And another Friday dawns. I hope yours goes well. Here we go with today’s bits.
From the Blogosphere.
Via Alan over at StillSecure, the Aberdeen Group is looking for some data on IT Security Patch and Vulnerability Management. To get it, they are asking for us to participate in a survey. We get a shiny report gratis if we do. I probably will.
There is post up over at tssci-security that is taking a look at a several of topics all mashed together, the value of the CISSP certification, specialist or generalist when it comes to InfoSec and a new project being put together by the OWASP group, the People Certification Project. Some interesting thoughts in both the post and comments. BTW – he references Dan Greer’s Source Boston keynote speech. It is well worth reading several times as I believe I have noted before.
Looks like there are some local root shennanegins that can be excersized on a Mac with versions 10.4 and 10.5 of Mac OS X installed. Good old suid fun, but does it really matter? Check out Zero Day’s post and come to your own conclusions.
The Princess of Antiquity is tackling fairly daunting task in bringing a series of articles to us about cryptography that are couched terms the layman can understand.

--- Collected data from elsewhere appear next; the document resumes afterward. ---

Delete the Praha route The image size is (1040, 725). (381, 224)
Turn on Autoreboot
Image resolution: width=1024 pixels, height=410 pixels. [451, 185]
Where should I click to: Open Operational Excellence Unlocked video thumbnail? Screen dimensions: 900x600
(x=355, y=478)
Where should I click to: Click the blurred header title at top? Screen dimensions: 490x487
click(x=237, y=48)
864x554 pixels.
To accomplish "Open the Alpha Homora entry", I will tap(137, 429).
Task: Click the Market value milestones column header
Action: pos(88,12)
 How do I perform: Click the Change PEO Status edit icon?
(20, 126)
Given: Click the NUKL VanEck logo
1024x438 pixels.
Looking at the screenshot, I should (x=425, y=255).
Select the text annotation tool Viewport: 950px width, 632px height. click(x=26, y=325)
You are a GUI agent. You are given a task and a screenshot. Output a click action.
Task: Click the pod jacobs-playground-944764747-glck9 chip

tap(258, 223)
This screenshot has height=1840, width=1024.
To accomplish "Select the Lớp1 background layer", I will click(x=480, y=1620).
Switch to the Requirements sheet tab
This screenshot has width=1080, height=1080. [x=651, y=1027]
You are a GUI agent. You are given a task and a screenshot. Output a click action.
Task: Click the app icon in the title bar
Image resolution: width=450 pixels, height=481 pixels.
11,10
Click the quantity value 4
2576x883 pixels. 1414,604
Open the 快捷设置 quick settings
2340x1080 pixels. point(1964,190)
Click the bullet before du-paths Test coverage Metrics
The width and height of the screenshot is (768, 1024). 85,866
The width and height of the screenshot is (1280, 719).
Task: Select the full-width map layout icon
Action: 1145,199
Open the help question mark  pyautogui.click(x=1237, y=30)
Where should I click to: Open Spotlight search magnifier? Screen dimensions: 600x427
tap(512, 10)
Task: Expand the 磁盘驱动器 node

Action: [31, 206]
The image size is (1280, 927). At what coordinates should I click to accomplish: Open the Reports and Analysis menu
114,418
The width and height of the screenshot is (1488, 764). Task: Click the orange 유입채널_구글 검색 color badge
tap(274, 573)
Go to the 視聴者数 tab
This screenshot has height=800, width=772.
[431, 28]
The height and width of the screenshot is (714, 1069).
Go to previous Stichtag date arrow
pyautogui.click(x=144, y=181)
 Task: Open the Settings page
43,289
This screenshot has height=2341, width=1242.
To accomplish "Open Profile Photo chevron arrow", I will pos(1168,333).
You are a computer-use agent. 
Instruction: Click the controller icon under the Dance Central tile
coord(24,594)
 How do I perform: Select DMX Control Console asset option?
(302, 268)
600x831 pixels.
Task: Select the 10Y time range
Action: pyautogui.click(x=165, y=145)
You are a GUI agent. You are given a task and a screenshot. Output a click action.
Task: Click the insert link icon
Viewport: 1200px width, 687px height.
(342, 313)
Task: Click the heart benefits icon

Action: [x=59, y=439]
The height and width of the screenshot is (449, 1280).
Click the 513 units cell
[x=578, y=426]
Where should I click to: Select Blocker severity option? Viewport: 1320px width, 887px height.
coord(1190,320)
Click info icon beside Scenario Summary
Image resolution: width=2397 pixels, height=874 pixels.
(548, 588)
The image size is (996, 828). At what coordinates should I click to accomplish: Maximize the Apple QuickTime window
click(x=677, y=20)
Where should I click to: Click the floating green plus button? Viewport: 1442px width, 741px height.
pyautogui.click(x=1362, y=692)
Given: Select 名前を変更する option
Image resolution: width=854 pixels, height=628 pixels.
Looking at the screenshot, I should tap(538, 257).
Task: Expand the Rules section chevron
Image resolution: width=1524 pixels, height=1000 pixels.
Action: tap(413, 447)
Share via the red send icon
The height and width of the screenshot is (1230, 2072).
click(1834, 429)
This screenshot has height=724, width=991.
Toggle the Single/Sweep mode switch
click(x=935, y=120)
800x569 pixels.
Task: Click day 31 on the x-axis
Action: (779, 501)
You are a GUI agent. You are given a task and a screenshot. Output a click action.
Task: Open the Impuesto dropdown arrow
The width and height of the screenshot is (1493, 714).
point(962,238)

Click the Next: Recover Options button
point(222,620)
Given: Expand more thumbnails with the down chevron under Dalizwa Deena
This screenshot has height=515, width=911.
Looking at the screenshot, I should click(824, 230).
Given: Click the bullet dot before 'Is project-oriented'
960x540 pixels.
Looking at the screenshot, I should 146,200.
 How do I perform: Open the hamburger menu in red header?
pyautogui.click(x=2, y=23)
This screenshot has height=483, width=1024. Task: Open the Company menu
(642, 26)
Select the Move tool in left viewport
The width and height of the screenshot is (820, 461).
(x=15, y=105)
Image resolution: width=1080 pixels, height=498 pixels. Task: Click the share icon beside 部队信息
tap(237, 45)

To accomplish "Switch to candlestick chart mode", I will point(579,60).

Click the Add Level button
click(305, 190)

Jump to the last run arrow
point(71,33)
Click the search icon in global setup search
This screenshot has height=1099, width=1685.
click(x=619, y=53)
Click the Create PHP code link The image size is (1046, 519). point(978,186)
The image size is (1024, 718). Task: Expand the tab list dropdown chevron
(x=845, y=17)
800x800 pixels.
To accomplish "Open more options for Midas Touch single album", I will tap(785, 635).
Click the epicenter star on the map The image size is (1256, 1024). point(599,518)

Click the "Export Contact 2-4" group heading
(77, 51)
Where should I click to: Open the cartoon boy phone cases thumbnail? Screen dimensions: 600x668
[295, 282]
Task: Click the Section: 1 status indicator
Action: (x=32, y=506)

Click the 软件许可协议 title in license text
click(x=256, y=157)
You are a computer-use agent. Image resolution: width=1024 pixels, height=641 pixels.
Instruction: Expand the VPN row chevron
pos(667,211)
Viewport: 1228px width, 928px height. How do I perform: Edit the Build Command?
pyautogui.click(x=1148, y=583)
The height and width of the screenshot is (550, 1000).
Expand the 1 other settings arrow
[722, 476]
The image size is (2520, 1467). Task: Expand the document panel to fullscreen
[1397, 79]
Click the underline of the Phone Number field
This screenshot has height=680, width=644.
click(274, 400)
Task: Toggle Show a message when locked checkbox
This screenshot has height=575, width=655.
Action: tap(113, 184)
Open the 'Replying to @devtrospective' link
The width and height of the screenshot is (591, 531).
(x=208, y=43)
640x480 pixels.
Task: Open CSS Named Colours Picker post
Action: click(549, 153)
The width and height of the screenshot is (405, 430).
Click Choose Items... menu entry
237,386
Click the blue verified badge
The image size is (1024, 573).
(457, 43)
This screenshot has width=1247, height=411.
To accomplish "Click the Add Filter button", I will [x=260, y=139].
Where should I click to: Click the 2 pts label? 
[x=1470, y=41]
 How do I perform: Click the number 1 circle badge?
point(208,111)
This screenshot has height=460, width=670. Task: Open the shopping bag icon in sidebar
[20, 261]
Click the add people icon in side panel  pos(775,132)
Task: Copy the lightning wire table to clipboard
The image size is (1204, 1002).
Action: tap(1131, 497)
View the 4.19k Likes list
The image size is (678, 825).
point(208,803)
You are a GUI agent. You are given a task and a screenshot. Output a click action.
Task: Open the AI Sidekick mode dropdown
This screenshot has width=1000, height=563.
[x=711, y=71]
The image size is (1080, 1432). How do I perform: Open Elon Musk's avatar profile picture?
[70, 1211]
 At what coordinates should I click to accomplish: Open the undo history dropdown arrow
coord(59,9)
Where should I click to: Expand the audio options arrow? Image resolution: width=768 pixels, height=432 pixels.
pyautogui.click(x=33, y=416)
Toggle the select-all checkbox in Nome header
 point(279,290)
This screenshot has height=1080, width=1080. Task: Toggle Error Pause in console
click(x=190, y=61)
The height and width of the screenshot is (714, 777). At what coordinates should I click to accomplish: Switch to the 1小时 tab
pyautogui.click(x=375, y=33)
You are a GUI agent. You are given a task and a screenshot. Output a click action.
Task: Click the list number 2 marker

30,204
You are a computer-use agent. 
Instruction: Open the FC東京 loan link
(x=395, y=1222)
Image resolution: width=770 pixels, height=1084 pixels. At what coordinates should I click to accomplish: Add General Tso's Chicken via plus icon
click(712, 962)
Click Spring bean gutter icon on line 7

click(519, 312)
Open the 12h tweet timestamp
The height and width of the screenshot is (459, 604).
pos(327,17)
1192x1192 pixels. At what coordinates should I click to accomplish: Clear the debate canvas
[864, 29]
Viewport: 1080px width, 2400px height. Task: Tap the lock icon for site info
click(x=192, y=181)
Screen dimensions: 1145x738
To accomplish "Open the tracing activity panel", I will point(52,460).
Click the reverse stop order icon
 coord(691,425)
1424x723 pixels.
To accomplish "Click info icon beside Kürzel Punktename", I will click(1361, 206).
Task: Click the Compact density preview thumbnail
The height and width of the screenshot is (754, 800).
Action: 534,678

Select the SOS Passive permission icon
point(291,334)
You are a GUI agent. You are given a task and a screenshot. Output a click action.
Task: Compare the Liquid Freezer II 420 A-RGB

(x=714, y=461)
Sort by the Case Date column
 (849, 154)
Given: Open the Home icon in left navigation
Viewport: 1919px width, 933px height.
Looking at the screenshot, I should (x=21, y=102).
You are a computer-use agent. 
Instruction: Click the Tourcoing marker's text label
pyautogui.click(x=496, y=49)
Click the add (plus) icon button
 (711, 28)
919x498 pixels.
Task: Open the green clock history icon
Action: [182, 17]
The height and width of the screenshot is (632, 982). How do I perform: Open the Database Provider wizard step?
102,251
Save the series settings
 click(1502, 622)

The first is up and is well written. Check it out.
Tom over at Spylogic gave a talk about Online Social Networks: 5 threats and 5 ways to use them safely. He has made his presentaion available here.
JJ has some good guidance for us if we are considering the implimentaion of 802.1x. Very good stuff.
From the Newsosphere.
Via NetworkWorld, Mitchell Ashley reports to us that Red Hat has decided to develop their own virtualization platform based on the Kernel Virtual Mode which is built into the Linux kernel. Go read his article for the reasons for this decision.
Have a great Friday and wonderful weekend.